Frustration Mounts as Protesters Block THAAD Site Access

  • By Yu Yong-weon

    April 13, 2018 12:35

    The site of a Terminal High-Altitude Area Defense battery in Seongju, North Gyeongsang Province has become like a desert island for the U.S. soldiers marooned there, cut off from the outside world by protesters' barricades since April last year.

    The protesters only let South Korean soldiers through, but no materials or equipment, so the American soldiers have to be helicoptered in and out. Their mission is to keep the THAAD's radar working with an emergency generator running on airlifted fuel. Some 340 liters of jet fuel is needed to operate the 1.3 MW generator for an hour, and it cannot be run for too long.

    The radar is therefore turned off at normal times but turned on whenever there is a sign of North Korea preparing to fire a missile or just to keep it in working order.

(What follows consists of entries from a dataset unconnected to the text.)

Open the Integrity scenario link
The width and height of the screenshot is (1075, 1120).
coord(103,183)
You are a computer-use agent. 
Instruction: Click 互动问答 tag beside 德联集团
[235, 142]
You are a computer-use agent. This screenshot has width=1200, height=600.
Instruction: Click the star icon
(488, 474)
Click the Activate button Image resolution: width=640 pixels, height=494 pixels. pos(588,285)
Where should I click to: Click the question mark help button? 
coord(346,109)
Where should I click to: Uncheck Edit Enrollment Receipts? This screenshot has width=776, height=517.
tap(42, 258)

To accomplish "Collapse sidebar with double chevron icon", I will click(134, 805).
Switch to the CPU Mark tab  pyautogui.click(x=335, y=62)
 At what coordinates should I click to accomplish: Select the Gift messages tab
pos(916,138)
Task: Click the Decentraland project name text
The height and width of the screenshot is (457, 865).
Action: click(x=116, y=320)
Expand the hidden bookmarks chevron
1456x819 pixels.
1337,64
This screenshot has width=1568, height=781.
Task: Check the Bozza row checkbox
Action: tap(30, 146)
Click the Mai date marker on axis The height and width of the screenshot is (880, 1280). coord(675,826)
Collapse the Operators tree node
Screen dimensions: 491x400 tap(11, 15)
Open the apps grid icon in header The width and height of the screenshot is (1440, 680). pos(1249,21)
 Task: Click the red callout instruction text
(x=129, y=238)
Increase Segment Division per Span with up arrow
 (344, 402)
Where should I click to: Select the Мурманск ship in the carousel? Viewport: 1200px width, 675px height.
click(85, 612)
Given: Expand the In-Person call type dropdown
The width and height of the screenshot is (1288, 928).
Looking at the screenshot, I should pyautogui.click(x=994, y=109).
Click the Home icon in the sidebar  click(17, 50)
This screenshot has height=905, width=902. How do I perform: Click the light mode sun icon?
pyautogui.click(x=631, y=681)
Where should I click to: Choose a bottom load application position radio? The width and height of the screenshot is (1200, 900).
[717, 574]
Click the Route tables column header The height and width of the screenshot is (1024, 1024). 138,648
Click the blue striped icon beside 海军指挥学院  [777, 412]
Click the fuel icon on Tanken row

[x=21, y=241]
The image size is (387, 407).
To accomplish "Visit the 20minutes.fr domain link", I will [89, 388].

    Currently, only a single THAAD battery with six launch pads, an AN/TPY-2 radar and the generator are deployed in Seongju. But the reserve stock of missiles and 48 anti-ballistic interceptor missiles are still kept at Camp Carroll in Waegwan, North Gyeongsang Province.

    "There's no problem in the THAAD system detecting and intercepting any ballistic missile from North Korea, despite the temporary deployment of only a single THAAD battery," a military spokesman said on Thursday.

    Protesters stage a sit-in in Seongju, North Gyeongsang Province on Thursday.

    But no construction can be carried out to make the soldiers crowded together at the old golf clubhouse more comfortable, to say nothing of launch pad reinforcement work or paving of roads in the compound.

    About 400 Korean and U.S. soldiers are crowded together at the old golf club facilities. U.S. soldiers are rotated every two weeks and South Korean soldiers every four to five months.

    With no kitchen service and only with limited food supplies, the U.S. soldiers eat combat rations three times a day, and are getting increasingly frustrated.

    The former golf clubhouse is small and the toilets are frequently blocked as the facility was designed for only 150 people. Many soldiers sleep on cots in a storage room or the hallway. The ceiling is leaky and mildewed.

    "Sanitary conditions will get much poorer once the rainy season starts," the military spokesman added. "We're worried that soldiers could suffer from respiratory diseases." A source said, "It's hard for the U.S. soldiers to understand why civilians, not the authorities, are controlling the access to the THAAD site."

    "They have come to doubt that the South Korean government has any interest in deploying the THAAD batteries at all as they watch the police unable or unwilling to disperse a mere 100 to 200 protesters," another source said.

    U.S. Forces Korea Commander Vincent Brooks (left) and other officers look at anti-ballistic missiles at Camp Carroll in Chilgok, North Gyeongsang Province last week. /Courtesy of the U.S. Forces Korea

    The government says it will make a final decision on the permanent THAAD deployment depending on the results of an environmental study of the entire 700,000 sq.m. THAAD site that the previous administration tried to skip.

    But the assessment has yet to start.